「欲望という名の電車」

風と共に去りぬ」でヴィヴィアン・リーを知ってから、スカーレットとこのブランチ役でオスカーを獲得していたのを知り、高校のころにまずテネシー・ウイリアムズの戯曲を読み、ショックを受けました。あの美しいスカーレット女優が、こんな役を。それから、この映画を目にする機会が無かったんですが、今日DVDレンタルで見ました。なんという月日の経ち方(苦笑)。原作以上のショックを受けたのは、ラスト。故郷を追われ、頼ってきた優しい妹の夫スタンリーにこっぴどく真実を暴かれ、結婚を夢見たミッチにも裏切られれて、狂気に逃げるしかなかったブランチ。

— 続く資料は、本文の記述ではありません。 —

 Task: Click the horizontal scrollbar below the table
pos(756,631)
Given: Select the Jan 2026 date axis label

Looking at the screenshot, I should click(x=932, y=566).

光り輝いていた美しい時代を持っていたヴィヴィアンこそ、演じるに相応しい役柄だったのかとも思いますが、このとき既に神経を病んでいたことを考えれば、無謀だったとも思えました。あまりに耐え難い現実を突きつけられていくスタンリーとの会話や、ステラとの会話は惨すぎて、涙が止まりませんでした。品のある立ち居振る舞いや、前半の弱々しい声。それと対照的なラストの声。お風呂に入る度、ブランチを思う出すかもしれません。それにしても、このマーロン・ブランドは力強くてセクシーでワル。全くの対比をなすこの色が、全編を覆いつくしていて、物悲しい作品でした。